Note that 5G activity continues to build, with even a few field trials now underway, at least nominally. While sometimes these trials are marketed under that designation, they are not really early deployments because the underlying standards, let alone the required hardware and software, do not yet exist. We do not expect the general availability of 5G much before the 2020/2021 timeframe, and critical mass, a term we use to describe reliable availability in major population centers, not occurring before 2025. And, fear not; while 3G service should begin to fade around 2025, 4G availability should be good at least until 2030. Organizations thus have plenty of time to plan and complete the cutover to 5G, although we expect that mobile-device vendors and carriers may provide incentives for a more rapid market uptake.

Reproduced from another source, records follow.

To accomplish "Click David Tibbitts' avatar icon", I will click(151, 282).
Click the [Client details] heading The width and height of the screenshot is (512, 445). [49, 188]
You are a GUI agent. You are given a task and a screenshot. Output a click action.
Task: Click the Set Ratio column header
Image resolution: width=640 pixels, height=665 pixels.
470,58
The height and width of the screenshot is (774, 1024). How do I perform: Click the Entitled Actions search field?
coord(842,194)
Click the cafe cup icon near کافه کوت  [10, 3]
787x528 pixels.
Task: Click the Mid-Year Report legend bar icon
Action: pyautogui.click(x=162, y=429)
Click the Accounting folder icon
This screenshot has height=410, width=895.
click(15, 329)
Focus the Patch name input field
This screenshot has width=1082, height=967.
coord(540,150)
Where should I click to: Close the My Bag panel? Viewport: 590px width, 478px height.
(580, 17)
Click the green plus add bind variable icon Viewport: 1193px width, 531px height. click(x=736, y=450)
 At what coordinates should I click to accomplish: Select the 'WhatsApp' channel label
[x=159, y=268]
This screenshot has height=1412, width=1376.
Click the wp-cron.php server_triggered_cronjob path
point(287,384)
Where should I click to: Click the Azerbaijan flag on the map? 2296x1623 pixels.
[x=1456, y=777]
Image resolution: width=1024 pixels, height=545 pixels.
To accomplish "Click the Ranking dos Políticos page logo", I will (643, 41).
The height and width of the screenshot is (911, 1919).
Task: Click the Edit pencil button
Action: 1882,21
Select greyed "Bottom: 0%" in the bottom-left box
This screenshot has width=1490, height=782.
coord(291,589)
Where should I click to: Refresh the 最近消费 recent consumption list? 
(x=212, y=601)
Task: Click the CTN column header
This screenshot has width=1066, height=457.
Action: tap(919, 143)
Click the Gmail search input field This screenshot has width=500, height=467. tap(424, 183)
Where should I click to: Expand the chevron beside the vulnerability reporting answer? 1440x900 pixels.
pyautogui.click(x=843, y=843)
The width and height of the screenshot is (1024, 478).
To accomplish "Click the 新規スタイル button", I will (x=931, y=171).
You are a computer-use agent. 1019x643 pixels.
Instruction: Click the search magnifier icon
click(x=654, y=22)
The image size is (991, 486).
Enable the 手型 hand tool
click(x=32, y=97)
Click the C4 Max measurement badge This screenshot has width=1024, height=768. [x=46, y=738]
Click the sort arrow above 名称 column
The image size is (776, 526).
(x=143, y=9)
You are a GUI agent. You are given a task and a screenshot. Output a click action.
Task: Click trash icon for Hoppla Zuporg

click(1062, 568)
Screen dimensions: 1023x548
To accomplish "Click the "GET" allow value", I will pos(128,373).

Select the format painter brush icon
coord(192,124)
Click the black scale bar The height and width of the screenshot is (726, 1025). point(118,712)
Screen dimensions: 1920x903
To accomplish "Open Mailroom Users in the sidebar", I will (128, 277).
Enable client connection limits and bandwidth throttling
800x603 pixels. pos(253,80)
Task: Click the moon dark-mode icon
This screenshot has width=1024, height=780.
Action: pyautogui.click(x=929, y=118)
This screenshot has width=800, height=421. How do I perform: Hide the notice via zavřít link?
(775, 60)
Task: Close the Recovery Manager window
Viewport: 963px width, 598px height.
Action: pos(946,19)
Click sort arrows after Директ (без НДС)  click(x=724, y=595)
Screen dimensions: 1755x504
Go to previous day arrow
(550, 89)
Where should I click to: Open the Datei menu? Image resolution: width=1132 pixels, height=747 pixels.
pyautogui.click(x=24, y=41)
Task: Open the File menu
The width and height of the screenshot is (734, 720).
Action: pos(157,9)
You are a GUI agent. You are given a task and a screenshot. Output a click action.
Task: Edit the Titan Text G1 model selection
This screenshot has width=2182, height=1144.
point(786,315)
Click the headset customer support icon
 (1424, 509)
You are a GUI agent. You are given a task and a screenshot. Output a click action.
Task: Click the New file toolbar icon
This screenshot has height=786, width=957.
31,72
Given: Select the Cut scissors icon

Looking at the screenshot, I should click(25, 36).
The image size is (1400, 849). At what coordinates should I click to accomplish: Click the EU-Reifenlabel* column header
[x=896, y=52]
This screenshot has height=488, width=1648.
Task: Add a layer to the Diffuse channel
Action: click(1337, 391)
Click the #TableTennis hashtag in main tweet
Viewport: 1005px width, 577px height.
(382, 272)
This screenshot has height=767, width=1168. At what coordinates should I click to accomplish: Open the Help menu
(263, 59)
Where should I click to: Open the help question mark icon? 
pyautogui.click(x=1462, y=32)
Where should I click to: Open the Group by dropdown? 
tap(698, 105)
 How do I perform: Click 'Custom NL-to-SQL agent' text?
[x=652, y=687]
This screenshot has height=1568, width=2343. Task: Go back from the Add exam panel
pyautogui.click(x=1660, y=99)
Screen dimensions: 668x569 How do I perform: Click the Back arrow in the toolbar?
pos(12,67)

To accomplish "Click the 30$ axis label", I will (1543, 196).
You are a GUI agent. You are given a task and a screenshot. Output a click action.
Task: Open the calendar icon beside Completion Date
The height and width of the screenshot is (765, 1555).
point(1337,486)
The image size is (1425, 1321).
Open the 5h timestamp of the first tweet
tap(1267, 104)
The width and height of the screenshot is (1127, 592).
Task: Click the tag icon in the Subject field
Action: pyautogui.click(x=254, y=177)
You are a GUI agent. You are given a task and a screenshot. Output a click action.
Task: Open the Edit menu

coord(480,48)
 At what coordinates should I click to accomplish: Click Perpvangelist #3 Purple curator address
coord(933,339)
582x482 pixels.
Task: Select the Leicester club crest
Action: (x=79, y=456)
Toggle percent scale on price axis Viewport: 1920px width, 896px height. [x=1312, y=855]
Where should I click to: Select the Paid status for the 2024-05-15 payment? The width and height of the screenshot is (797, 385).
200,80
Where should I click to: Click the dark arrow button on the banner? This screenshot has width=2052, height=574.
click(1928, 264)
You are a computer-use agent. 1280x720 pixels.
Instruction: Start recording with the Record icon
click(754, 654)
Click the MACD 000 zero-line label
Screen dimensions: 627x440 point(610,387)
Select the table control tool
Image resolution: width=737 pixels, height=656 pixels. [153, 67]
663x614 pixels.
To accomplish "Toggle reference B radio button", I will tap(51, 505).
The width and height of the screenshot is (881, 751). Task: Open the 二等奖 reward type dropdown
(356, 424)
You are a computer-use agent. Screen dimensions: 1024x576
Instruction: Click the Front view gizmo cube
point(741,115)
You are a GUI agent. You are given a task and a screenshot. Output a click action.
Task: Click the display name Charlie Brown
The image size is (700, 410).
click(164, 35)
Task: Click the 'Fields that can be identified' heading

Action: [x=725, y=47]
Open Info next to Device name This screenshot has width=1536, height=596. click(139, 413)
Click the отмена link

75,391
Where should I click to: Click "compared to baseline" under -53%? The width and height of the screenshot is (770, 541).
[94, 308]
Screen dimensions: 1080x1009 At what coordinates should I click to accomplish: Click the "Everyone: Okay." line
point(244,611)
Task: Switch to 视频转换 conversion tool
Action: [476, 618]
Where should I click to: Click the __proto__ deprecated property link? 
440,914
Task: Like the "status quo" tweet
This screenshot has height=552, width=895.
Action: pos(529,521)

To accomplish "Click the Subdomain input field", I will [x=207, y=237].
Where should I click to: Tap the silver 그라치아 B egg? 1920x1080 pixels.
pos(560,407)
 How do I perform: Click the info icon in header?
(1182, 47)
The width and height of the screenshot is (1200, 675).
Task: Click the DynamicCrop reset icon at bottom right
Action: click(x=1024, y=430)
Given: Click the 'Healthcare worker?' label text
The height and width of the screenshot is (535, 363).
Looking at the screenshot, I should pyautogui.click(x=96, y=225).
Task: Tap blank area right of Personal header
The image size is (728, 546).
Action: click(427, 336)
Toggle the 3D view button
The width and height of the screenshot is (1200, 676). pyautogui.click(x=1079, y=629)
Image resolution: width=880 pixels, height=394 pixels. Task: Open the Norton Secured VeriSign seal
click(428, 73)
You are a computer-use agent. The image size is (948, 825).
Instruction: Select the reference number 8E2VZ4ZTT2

Given the pervasiveness of BYOD initiatives and the fact that they will continue to be the dominant model for organizational mobile-device provisioning, most organizational IT departments will ultimately need to devote only minimal effort to the day-to-day management of end-user evolution to 5G. Most of the work here should be in updating reimbursement policies as 5G service plans gel.
But organizations should begin to consider what 5G might mean to their own internal operations. Just as 802.11ac broke the gigabit barrier and eliminated the need for wired drops to all but a few end-users, 5G may represent the final cord-cutting for everyone, everywhere. Remember – 5G is about replacement, not augmentation. And, as we expect 5G to include current-generation Wi-Fi, organizational investments in in-building networks should be little affected by the advent of 5G. We do expect at least a few carriers and operators to get into the managed-services business, however, offering one-stop shopping for both WLAN and WWAN and even some value-added services. And high-capacity wired backhaul and interconnect links will also be unaffected by 5G, at least for the foreseeable future.
As for the remainder of IT initiatives, including cloud, virtualization, and more, 5G should be transparent – just another fast link that also happens to be mobile. 5G, restating our initial thesis above, is evolutionary, not revolutionary.
Which brings us to a final point: will there ever be a 6G? Believe it or not, we doubt that such will be necessary. 5G itself will evolve over time, transparently incorporating leading-edge innovations like Massive MIMO to continue to meet the ever-growing demand for wireless connectivity. So, for now, anyway, it’s safe to conclude that all of us – vendors, carriers and operators, IT departments, and even end-users – are far enough up the wireless experience curve that the transition to 5G, despite the remarkable advance in overall capability, may very well be the smoothest cellular upgrade ever.
Craig J. Mathias is a principal with Farpoint Group, an advisory firm specializing in wireless networking and mobile computing.